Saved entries
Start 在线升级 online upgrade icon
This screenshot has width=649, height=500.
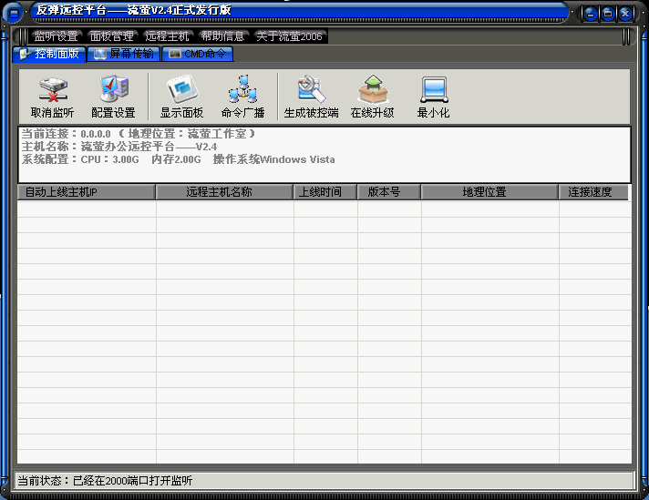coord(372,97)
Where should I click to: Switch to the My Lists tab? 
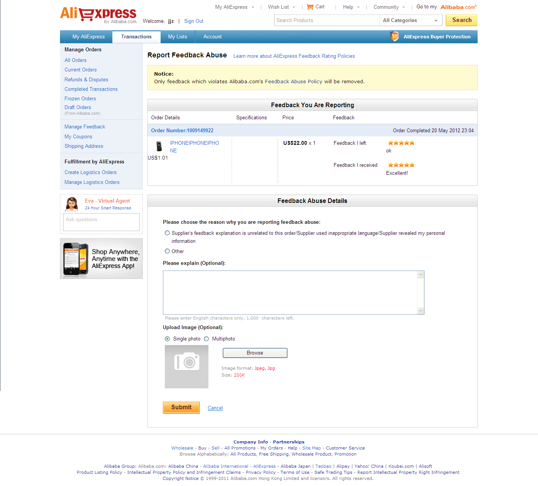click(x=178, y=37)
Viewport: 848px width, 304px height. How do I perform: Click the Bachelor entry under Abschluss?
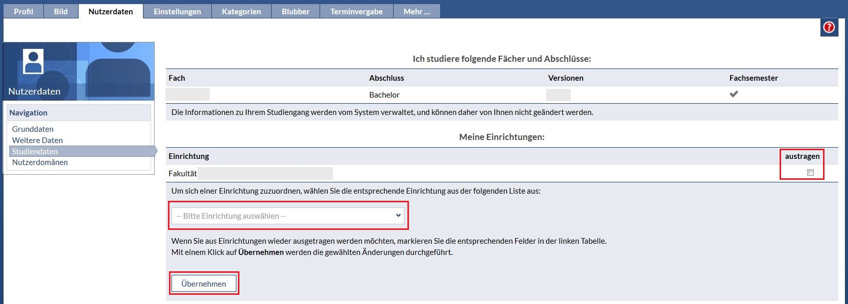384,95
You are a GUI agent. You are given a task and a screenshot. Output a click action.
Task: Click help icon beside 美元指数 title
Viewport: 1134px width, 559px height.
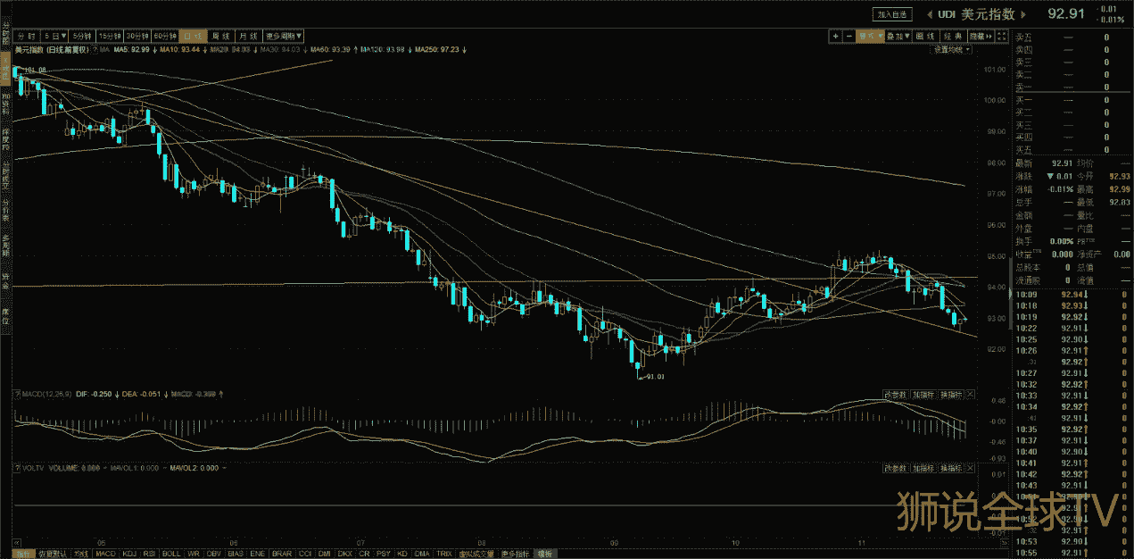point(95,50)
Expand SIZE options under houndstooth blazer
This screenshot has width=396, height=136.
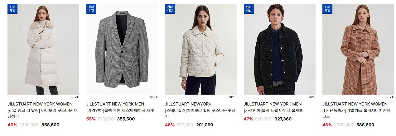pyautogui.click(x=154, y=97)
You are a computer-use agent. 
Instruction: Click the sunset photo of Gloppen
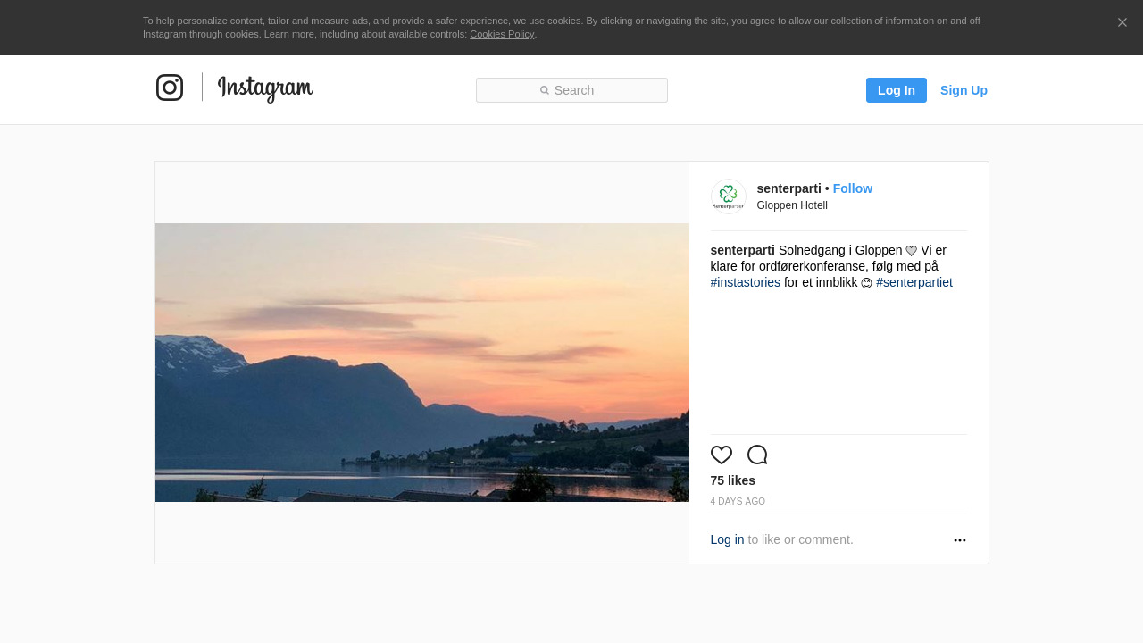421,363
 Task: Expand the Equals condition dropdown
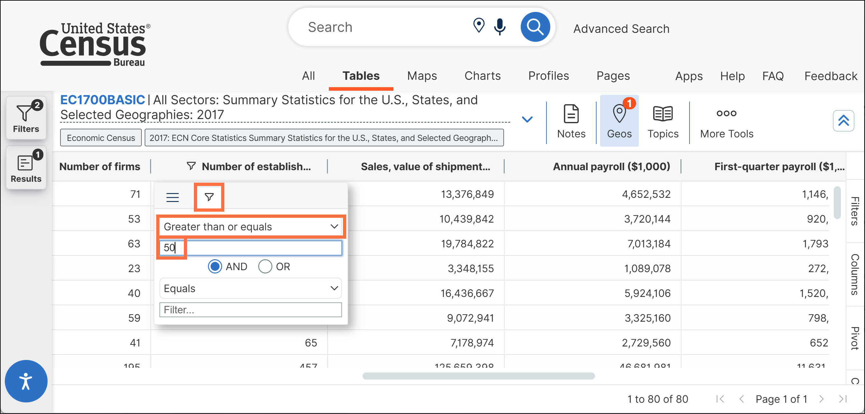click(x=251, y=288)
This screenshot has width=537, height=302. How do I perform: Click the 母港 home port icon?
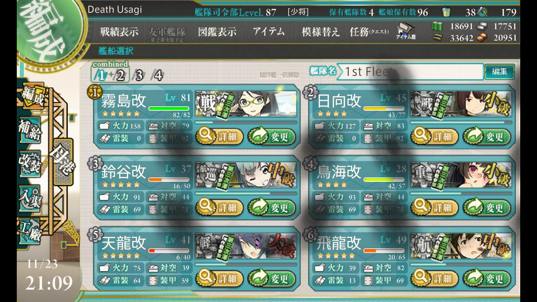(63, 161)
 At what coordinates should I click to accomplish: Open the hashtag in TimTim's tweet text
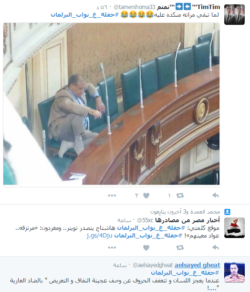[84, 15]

WHAT IS REQUIRED: Lines from the one holding "You are a computer-use agent." to the end of the data, both ends included, are to be given again exactly; no pictures belong in the copy.

RESULT OF THE EXERCISE:
You are a computer-use agent. 
Instruction: Click the sunset photo of Gloppen
421,363
 Task: Expand the Equals condition dropdown
click(x=251, y=288)
This screenshot has width=537, height=302. How do I perform: Click the 母港 home port icon?
(63, 161)
 At what coordinates should I click to accomplish: Open the hashtag in TimTim's tweet text
[84, 15]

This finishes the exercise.